THE DATA: Begin

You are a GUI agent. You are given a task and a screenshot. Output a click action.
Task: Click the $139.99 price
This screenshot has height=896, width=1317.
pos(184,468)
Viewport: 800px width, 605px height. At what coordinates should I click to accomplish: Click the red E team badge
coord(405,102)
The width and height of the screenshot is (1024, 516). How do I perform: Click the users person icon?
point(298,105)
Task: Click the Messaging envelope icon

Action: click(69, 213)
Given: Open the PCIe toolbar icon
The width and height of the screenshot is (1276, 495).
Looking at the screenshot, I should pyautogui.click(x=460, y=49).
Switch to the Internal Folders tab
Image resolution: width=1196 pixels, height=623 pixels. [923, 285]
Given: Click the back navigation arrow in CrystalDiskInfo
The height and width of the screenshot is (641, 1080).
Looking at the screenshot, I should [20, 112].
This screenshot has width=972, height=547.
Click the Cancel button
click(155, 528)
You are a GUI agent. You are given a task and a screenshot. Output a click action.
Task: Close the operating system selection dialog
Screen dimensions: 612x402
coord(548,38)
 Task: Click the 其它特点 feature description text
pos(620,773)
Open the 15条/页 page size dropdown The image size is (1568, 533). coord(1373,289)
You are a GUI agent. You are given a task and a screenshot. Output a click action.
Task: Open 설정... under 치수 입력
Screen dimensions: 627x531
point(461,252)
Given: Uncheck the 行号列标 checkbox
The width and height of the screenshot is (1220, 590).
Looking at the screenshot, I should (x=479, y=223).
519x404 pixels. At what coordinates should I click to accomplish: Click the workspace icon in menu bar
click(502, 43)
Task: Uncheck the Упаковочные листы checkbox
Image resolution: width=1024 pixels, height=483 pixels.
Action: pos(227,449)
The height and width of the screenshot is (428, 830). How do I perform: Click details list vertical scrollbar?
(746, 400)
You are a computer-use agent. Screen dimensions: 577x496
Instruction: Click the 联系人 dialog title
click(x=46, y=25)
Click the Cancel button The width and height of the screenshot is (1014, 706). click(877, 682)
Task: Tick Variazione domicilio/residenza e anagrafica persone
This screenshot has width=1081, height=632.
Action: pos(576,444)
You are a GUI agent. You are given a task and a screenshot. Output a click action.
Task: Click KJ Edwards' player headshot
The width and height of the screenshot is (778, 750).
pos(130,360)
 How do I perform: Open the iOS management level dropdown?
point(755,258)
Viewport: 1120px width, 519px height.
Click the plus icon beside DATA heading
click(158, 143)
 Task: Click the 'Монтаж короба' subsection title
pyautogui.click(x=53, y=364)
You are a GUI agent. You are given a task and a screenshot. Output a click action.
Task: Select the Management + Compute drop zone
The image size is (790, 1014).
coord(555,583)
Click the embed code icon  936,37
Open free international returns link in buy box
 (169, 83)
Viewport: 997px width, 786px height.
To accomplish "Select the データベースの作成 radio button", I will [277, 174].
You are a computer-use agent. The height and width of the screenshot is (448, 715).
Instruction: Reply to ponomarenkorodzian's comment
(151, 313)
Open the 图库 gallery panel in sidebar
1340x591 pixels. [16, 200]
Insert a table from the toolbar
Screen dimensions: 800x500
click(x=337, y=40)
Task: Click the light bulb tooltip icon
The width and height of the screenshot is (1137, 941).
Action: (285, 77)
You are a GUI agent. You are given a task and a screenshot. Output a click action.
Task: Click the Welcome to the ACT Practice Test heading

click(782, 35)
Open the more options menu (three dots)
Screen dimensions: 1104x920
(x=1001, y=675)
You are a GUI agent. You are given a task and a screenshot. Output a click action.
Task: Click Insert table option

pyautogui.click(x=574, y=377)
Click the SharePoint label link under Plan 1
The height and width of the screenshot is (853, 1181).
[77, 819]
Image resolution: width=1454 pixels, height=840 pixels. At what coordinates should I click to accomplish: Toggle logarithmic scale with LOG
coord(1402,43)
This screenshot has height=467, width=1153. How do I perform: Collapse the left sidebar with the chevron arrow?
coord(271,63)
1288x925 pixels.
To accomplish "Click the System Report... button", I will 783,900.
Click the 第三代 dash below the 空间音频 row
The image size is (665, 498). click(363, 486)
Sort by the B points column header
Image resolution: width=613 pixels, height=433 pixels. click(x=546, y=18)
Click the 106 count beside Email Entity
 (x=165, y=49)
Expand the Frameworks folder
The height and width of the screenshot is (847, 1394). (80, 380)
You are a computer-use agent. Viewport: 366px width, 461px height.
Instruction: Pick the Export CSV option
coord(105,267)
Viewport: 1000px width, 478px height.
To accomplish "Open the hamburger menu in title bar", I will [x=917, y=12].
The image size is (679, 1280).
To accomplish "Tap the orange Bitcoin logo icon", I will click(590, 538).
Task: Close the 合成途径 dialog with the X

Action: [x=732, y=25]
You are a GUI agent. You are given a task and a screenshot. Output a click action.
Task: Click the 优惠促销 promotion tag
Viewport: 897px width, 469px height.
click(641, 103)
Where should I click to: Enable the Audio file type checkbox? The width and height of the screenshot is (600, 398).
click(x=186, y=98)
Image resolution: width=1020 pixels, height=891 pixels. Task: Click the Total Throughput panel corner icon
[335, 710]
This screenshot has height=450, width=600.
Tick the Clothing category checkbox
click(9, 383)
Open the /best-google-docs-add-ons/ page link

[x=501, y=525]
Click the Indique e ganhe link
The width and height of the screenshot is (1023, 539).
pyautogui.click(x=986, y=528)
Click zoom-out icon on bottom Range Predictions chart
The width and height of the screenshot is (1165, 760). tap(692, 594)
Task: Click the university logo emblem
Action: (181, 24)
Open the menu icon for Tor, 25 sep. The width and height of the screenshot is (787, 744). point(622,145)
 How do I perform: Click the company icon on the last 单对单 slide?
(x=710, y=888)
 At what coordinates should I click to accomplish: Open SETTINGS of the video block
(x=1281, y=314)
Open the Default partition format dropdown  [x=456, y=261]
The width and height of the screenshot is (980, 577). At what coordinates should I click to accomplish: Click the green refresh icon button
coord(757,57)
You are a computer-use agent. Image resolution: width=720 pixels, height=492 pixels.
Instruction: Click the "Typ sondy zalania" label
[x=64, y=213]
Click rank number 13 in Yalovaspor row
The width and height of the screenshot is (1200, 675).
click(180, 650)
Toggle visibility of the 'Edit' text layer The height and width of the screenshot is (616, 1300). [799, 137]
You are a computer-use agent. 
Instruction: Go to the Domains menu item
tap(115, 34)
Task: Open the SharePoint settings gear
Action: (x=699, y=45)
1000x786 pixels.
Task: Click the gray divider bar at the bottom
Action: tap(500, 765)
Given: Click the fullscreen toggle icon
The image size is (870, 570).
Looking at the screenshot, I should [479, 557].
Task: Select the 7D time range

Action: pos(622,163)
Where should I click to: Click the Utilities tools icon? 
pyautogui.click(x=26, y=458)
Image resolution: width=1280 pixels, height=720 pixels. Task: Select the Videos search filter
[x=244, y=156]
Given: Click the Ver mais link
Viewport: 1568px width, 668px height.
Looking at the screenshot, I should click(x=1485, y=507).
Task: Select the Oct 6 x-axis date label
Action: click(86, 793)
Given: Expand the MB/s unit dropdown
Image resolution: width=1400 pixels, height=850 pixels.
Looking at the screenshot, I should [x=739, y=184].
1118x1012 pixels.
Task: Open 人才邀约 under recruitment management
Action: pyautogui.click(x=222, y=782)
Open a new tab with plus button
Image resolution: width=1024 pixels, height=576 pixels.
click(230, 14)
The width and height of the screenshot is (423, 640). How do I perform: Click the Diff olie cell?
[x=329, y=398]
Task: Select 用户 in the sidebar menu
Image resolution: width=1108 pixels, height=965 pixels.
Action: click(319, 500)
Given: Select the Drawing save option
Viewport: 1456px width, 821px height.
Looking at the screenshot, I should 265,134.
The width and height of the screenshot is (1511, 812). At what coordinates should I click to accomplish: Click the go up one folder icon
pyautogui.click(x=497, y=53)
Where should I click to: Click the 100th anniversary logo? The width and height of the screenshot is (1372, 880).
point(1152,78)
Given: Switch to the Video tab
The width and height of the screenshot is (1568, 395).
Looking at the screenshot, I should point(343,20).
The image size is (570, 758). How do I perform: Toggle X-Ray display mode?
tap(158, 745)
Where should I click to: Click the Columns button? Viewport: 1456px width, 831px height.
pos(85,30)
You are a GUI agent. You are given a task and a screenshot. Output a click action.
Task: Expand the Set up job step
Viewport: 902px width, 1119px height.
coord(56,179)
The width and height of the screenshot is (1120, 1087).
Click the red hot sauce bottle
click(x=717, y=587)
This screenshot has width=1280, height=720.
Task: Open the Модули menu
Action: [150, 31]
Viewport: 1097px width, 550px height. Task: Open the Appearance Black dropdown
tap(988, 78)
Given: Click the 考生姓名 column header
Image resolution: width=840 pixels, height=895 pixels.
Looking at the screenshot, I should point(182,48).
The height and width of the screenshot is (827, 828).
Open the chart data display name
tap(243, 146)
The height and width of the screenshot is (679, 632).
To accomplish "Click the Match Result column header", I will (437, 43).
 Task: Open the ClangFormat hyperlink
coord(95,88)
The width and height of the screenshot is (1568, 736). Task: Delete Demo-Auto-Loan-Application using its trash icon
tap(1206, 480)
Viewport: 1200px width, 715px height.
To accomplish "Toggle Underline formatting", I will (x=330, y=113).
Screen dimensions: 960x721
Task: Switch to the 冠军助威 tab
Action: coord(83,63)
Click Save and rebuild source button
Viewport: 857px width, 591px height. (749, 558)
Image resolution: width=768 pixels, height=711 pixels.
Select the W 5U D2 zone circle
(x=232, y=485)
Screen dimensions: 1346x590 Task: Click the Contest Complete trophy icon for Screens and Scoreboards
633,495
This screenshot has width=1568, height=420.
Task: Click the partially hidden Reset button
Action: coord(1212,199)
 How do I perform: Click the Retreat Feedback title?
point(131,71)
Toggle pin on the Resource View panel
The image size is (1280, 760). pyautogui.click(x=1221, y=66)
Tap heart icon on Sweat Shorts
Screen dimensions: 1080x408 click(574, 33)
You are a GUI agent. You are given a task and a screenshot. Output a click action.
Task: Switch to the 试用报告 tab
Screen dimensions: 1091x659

THE DATA: End

> **WHAT TO PRODUCE**: Search the entries above for "computer". Show every line that has it.

> **EXERCISE OUTPUT**:
You are a computer-use agent. Screen dimensions: 577x496
You are a computer-use agent. The height and width of the screenshot is (448, 715).
You are a computer-use agent. Viewport: 366px width, 461px height.
You are a computer-use agent. Image resolution: width=720 pixels, height=492 pixels.
You are a computer-use agent. 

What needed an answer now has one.